Decoder: 2D convolutional

Because the resolution of the output image is higher than the resolution of feature maps from the locality module (introduced later), a generative CNN structure is utilized as the basic unit in the decoder stage. The decoder stage was built based on a $3 \times 3$ convolution with a stride of 1 followed by an up-sample layer. Specifically, after the last encoder stage, the feature map with a size of $\frac{N}{32} \times \frac{N}{32} \times 8 C$ is up-sampled to $\frac{N}{16} \times \frac{N}{16} \times 8 C$ . At the following decoder stage, the feature maps are concatenated with the feature maps from the up-sample layer, and then the concatenated features are passed through the CNN block sequentially.

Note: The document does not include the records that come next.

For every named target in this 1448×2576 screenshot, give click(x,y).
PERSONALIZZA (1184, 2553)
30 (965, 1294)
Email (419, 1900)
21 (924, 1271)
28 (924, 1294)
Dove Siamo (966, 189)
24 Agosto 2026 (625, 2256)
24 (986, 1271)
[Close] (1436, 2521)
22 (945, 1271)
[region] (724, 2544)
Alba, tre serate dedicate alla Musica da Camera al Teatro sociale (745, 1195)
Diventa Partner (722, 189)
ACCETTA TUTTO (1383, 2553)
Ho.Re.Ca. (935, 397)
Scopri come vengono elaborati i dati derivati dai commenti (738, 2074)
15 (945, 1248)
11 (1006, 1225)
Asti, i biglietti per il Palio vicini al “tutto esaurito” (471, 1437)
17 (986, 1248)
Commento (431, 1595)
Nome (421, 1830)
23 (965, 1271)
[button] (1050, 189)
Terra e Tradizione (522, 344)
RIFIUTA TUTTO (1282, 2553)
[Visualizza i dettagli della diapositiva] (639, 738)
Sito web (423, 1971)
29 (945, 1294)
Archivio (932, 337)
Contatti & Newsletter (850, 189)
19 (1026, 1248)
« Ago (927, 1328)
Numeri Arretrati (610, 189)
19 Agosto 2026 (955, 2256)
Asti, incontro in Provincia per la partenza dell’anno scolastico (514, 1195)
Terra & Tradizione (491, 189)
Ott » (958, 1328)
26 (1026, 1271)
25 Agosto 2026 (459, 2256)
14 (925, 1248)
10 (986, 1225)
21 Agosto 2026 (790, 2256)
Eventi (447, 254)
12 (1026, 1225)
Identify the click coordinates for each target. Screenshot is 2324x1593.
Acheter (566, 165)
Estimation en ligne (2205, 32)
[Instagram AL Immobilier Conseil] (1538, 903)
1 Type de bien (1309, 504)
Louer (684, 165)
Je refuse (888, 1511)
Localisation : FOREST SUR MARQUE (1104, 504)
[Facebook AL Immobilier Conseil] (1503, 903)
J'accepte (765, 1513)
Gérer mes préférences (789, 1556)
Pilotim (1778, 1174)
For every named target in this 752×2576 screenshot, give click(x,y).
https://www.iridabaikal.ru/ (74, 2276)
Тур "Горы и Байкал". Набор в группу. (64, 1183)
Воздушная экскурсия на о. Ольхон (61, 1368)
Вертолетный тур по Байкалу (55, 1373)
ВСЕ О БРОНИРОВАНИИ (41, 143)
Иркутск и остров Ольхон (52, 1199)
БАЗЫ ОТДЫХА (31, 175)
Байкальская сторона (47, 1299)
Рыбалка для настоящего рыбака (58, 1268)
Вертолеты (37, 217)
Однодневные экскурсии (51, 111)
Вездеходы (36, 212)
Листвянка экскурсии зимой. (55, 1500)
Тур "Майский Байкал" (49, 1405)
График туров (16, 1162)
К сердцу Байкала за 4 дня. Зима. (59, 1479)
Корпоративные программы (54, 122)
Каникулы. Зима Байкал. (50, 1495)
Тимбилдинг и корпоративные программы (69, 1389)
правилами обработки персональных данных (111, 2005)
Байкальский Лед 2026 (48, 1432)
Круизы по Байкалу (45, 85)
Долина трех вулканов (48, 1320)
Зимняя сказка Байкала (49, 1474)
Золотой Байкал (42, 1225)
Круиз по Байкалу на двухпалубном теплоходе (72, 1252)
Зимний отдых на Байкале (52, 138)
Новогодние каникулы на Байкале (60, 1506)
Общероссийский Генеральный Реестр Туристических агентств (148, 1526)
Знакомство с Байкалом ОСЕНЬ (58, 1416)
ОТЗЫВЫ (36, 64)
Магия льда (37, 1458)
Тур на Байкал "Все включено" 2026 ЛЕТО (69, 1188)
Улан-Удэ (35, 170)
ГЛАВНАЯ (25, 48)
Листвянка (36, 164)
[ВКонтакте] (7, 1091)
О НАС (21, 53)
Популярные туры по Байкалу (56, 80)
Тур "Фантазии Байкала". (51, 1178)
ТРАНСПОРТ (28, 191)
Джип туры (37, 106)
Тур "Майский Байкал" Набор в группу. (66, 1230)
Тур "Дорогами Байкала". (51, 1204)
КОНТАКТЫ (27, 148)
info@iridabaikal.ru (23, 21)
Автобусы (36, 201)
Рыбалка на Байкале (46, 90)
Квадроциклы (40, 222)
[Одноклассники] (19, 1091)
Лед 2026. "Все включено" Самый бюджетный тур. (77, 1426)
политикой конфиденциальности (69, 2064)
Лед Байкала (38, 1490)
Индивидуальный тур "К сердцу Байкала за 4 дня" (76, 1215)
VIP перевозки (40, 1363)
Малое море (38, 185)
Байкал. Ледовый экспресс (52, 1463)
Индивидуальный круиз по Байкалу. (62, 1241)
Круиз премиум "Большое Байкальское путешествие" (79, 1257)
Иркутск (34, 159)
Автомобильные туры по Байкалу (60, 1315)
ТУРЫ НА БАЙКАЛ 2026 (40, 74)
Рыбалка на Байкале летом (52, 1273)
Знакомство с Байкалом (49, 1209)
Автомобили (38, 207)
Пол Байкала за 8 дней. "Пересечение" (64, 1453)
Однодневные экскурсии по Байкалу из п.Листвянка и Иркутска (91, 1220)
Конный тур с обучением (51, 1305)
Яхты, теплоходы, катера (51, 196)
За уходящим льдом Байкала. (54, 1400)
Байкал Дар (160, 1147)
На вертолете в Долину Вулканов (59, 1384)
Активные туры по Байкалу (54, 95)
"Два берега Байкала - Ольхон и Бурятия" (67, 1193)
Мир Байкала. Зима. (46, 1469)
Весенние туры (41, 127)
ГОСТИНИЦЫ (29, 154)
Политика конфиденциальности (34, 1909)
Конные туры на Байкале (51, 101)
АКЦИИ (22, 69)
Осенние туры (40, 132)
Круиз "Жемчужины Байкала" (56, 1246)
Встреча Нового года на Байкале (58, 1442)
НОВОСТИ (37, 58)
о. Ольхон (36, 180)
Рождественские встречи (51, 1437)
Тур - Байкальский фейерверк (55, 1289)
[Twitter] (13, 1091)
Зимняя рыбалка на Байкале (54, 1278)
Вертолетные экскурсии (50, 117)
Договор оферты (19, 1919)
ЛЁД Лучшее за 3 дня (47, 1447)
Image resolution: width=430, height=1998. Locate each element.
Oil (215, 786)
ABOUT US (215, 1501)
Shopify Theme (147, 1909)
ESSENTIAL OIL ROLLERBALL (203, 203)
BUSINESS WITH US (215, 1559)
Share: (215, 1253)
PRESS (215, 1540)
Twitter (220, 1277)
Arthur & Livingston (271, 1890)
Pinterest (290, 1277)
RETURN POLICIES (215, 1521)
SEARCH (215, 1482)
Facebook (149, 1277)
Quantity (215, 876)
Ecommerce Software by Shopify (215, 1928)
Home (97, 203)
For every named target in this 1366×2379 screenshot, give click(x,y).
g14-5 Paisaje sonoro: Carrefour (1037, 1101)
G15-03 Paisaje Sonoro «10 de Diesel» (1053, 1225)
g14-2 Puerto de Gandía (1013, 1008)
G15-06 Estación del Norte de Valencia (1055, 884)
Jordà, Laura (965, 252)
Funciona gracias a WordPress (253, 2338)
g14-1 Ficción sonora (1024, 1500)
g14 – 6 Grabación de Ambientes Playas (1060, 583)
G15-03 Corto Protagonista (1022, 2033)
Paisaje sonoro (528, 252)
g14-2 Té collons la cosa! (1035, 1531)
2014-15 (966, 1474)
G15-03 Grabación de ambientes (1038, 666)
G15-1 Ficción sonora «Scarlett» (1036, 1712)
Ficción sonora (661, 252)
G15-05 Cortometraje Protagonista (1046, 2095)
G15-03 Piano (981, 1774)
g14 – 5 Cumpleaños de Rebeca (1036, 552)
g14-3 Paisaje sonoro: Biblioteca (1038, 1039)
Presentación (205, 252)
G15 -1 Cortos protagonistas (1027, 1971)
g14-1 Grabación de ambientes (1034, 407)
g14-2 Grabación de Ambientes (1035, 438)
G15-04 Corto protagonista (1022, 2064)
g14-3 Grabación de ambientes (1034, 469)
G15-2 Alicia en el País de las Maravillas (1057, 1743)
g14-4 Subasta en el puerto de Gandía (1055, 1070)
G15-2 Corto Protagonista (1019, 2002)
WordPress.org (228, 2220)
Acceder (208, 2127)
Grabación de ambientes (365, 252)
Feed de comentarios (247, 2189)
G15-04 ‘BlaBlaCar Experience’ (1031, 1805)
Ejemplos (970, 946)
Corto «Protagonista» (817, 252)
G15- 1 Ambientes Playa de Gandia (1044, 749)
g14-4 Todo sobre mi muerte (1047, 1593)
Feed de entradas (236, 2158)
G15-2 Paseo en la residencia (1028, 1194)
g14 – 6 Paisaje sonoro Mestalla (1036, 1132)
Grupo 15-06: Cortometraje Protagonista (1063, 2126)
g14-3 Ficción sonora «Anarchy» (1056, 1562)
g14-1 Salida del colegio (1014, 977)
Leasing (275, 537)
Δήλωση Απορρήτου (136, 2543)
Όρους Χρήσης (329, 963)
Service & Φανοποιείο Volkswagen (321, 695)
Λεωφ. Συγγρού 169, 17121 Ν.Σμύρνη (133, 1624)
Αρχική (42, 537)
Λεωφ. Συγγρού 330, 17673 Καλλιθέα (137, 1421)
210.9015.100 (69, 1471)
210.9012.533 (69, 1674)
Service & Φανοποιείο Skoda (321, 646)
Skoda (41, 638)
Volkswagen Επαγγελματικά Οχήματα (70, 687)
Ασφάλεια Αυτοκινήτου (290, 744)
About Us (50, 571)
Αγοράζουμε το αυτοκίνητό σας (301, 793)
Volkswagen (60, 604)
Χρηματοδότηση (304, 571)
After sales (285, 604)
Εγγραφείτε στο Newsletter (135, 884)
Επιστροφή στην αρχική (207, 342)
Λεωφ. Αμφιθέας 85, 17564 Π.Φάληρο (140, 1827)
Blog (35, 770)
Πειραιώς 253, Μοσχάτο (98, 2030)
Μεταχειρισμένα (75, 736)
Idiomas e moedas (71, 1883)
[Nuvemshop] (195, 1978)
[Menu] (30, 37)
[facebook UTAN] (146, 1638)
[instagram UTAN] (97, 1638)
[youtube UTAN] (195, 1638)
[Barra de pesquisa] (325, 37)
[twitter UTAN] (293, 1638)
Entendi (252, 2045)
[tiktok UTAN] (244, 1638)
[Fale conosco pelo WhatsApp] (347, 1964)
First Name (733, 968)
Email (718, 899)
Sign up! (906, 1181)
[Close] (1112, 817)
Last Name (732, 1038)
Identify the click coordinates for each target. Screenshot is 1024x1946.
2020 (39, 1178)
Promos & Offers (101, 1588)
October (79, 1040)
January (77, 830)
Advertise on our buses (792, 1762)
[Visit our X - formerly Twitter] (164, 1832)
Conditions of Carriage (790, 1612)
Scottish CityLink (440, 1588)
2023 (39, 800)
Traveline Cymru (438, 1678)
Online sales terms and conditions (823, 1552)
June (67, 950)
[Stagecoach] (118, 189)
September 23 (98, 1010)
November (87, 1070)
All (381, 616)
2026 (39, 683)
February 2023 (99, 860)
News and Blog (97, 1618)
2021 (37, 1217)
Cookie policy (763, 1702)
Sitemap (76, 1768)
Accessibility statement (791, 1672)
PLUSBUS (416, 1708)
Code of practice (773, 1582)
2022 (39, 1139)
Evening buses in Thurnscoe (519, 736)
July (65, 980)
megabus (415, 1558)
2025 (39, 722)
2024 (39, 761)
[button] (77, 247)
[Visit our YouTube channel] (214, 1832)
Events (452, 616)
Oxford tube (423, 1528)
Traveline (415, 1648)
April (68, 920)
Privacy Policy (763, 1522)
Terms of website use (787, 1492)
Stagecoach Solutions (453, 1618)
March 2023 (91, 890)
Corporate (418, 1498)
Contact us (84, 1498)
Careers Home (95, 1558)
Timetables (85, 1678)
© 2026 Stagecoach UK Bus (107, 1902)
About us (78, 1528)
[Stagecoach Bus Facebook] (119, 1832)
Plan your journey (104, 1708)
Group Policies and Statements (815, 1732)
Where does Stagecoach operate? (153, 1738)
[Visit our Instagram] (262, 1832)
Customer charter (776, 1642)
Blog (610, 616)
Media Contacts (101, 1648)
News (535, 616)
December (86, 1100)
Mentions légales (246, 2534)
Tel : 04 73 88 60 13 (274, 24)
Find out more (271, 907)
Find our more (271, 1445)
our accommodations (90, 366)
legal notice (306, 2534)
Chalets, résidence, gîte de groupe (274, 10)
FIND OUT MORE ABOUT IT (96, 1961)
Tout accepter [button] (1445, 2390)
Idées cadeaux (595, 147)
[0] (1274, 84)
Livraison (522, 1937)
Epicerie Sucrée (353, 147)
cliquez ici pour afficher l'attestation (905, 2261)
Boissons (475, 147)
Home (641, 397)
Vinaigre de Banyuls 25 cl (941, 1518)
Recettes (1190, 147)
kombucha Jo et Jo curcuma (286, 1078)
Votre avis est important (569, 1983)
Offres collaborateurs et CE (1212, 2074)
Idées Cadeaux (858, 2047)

Through the whole decoder process, the size of feature map is up-sampled from $\frac{N}{32} \times \frac{N}{32} \times 8 C$ to $\frac{N}{2} \times \frac{N}{2} \times C$ . Instead of simple interpolation for up-sampling for the last output layer, a transposed convolution with a stride of 2 is applied. Finally, the image with the size of $N \times N \times 1$ is obtained.

2.3.3.

Locality module as skip connection

To concatenate the encoder features from sinogram pixels and the features from the reconstructed image together for the decoder process, a locality module was first proposed instead of direct concatenation,³¹ as shown in Fig. 1(c). The sequence feature representation of an encoder stage is reshaped into 2D feature maps with $\frac{N}{4} \times \frac{N}{4} \times C$ , $\frac{N}{8} \times \frac{N}{8} \times 2 C$ , $\frac{N}{16} \times \frac{N}{16} \times 4 C$ , and $\frac{N}{32} \times \frac{N}{32} \times 8 C$ , respectively. Then the locality module was added at the exit of each encoder stage, which was used to deliver the features to the decoder. As shown in Fig. 1(c), first, a CNN layer is used to capture local pixel information of the feature map. Next, the new feature map that passed through the CNN is reshaped into the flattened features, and a multilayer neural network (MNN) is used to learn the feature representation. Finally, the features are reshaped into a 2D feature map and passed into a CNN layer. Moreover, the residual learning mechanism is introduced to solve the overfitting problem in the deep learning network,³² and a skip connection is added between the input and output of the locality modules. The input and output of the locality module have the same feature size.

2.4.

Datasets Preparation

A circular phantom with a radius of 50 mm was used. The phantom was discretized into a mesh with 5133 finite-element nodes and 10,013 triangles elements. The optical properties used for simulation are shown in Table 1.³³ Single or double fluorophores (contrast of 4:1 with background) with varied radii (from 4 to 8 mm) were placed at different positions inside the phantom. In total, 10,000 phantoms were obtained. The open-source software Nirfast was modified to generate sinogram data.³⁴ 50 parallel beam sheets (step of 2 mm) were rotated from 0 deg to 170 deg in 10 deg intervals, and the emission signals were accumulated by integral detector along each beam source, as shown in Fig. 2. 1% random noise was added to the sinogram data. A bilinear interpolation was used to upscale the sinogram image from $18 \times 50$ to $128 \times 128$ to match the network input. Therefore, the size of the recovered fluorescein images was $128 \times 128$ . The 10,000 datasets were divided into 8000 sets for training, 1000 sets for cross-validation, and 1000 sets for testing.

Table 1

Background optical properties of the phantom used to generate datasets.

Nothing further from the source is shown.